Main areas of concern
In light of the stakeholders’ comments in the public consultation, the EC has pointed out that there are various areas of concern, highlighting the following four:
- Exclusivity and tying practices related to voice assistants, along with practices limiting the possibility of using different voice assistants on the same smart device.
- The position of voice assistants and smart device operating systems as intermediaries between (i) users and (ii) smart devices or consumer IoT services. This position would allow them to control user relationships.
- The extensive access to data.

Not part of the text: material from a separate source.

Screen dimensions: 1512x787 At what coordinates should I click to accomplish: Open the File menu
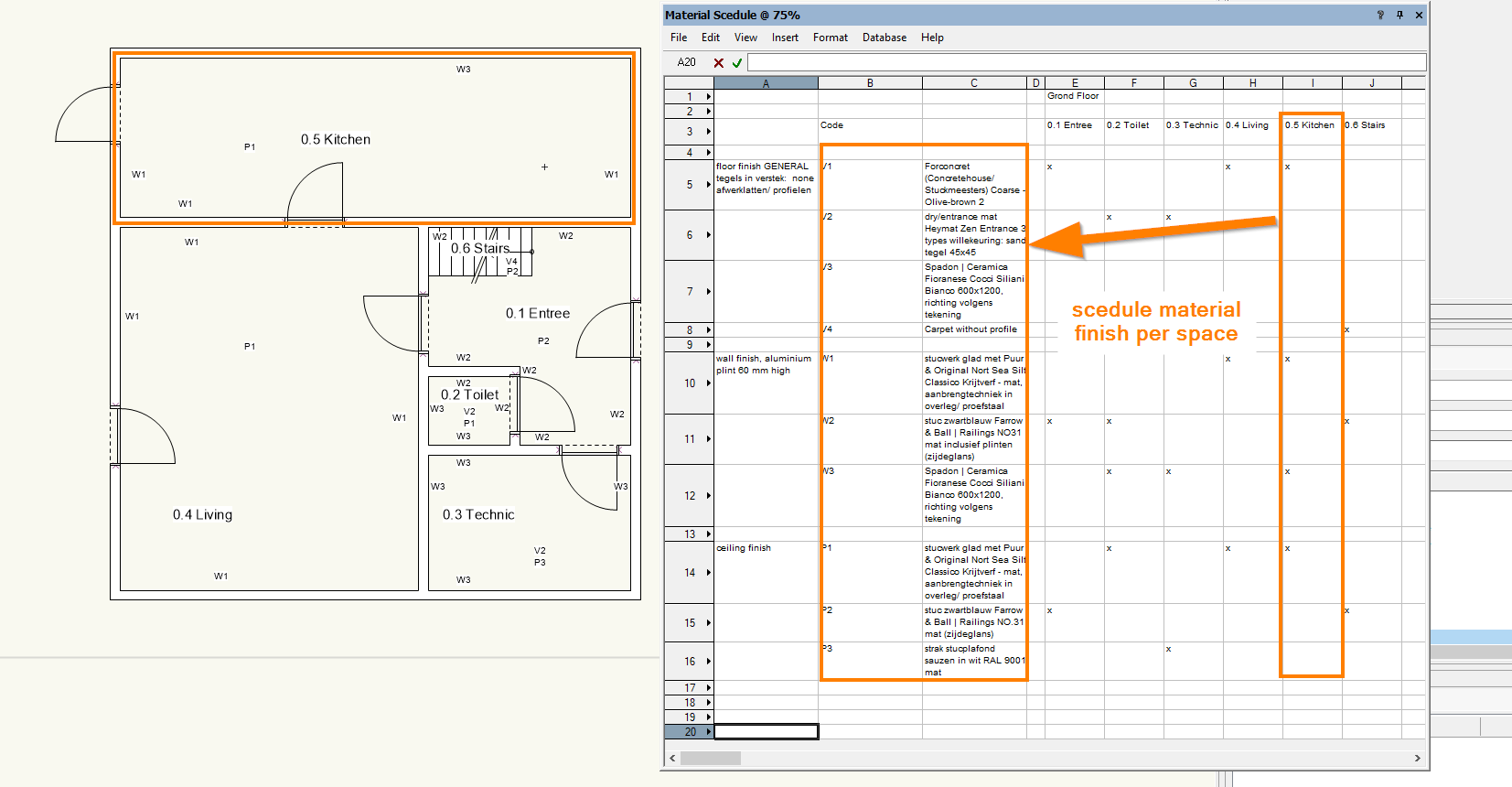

According to stakeholders, the access to and accumulation of large amounts of data allow voice assistant providers to improve their market position and to leverage more easily into adjacent markets.
- Finally, another major concern is the lack of interoperability in the consumer IoT sector, due to the prevalence of patented technology, sometimes leading to the creation of “de facto standards.” In particular, stakeholders note that a few providers of voice assistants and operating systems unilaterally control interoperability and integration processes and are capable of limiting functionalities of third-party smart devices and consumer IoT services.
The EC’s purpose was to collect market information to better understand the nature, prevalence and effects of the competition concerns related to IoT, with the ultimate aim of investigating the companies in this sector.
In this context, it is worth mentioning that opening sanctioning proceedings as a result of sector inquiries is relatively common for the EC, with the various sanctioning proceedings resulting from the report on the electronic commerce sector in 2017 being an illustrative example. In this regard, Margrethe Vestager, Executive Vice-President and Commissioner for Competition, stated that “[t]he consumer IoT sector is increasingly becoming part of our everyday life. The final findings of our sector inquiry confirm concerns identified in the preliminary report.”
The report provides a great opportunity for companies working with IoT solutions to review their commercial practices based on (i) the report’s findings; and (ii) the high risk that the report could lead to investigations and sanctioning proceedings in the consumer IoT sector. This has already occurred in the case of Amazon, which has recently reviewed some of the business-to-business conditions applicable to its automatic and smart product reordering services.Finally, the inquiry also provides guidance for the EC’s future regulatory activity at a time when the Commission is making significant efforts by implementing its digital strategy, thus contributing to the legislative debate on the Digital Markets Act. Only further developments in the sector will tell, but everything suggests that IoT will be under the competition authorities’ spotlight in the next years, as evidenced by the Spanish Competition Authority (“CNMC”) in its 2021-2022 Action Plan and its 2021-2026 Strategic Plan.